Table of Contents Author Guidelines Submit a Manuscript
Mathematical Problems in Engineering
Volume 2013, Article ID 283129, 7 pages
Research Article

Identification of Protein Pupylation Sites Using Bi-Profile Bayes Feature Extraction and Ensemble Learning

1College of Computer Science and Information Technology, Northeast Normal University, 2555 Jingyue Street, Changchun 130117, China
2Key Laboratory of Intelligent Information Processing of Jilin Universities, Northeast Normal University, Changchun 130117, China

Received 13 July 2013; Accepted 1 August 2013

Academic Editor: William Guo

Copyright © 2013 Xiaowei Zhao et al. This is an open access article distributed under the Creative Commons Attribution License, which permits unrestricted use, distribution, and reproduction in any medium, provided the original work is properly cited.

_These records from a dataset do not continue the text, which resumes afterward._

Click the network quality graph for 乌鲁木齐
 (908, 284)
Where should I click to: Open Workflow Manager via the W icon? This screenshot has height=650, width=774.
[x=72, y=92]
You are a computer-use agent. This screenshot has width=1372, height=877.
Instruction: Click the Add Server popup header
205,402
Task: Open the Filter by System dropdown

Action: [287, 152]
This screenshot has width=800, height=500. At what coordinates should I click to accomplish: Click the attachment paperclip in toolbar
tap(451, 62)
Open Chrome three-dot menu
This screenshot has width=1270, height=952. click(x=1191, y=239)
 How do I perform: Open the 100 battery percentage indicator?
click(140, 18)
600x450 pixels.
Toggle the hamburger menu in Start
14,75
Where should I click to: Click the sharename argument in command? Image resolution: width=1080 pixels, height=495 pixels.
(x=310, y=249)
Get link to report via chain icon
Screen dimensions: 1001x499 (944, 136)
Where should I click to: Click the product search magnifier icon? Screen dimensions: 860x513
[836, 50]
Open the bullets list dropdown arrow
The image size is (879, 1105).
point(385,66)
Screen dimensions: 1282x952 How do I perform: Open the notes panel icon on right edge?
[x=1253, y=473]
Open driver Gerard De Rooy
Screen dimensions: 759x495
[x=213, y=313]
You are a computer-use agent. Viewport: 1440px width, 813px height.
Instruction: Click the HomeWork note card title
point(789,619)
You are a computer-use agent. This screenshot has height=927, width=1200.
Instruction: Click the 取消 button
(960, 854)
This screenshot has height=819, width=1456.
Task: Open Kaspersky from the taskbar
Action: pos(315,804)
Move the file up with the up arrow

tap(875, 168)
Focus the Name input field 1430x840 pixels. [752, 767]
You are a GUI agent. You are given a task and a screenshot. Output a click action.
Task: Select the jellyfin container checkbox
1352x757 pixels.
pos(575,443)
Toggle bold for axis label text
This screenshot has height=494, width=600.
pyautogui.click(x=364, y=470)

Pupylation, one of the most important posttranslational modifications of proteins, typically takes place when prokaryotic ubiquitin-like protein (Pup) is attached to specific lysine residues on a target protein. Identification of pupylation substrates and their corresponding sites will facilitate the understanding of the molecular mechanism of pupylation. Comparing with the labor-intensive and time-consuming experiment approaches, computational prediction of pupylation sites is much desirable for their convenience and fast speed. In this study, a new bioinformatics tool named EnsemblePup was developed that used an ensemble of support vector machine classifiers to predict pupylation sites. The highlight of EnsemblePup was to utilize the Bi-profile Bayes feature extraction as the encoding scheme. The performance of EnsemblePup was measured with a sensitivity of 79.49%, a specificity of 82.35%, an accuracy of 85.43%, and a Matthews correlation coefficient of 0.617 using the 5-fold cross validation on the training dataset. When compared with other existing methods on a benchmark dataset, the EnsemblePup provided better predictive performance, with a sensitivity of 80.00%, a specificity of 83.33%, an accuracy of 82.00%, and a Matthews correlation coefficient of 0.629. The experimental results suggested that EnsemblePup presented here might be useful to identify and annotate potential pupylation sites in proteins of interest. A web server for predicting pupylation sites was developed.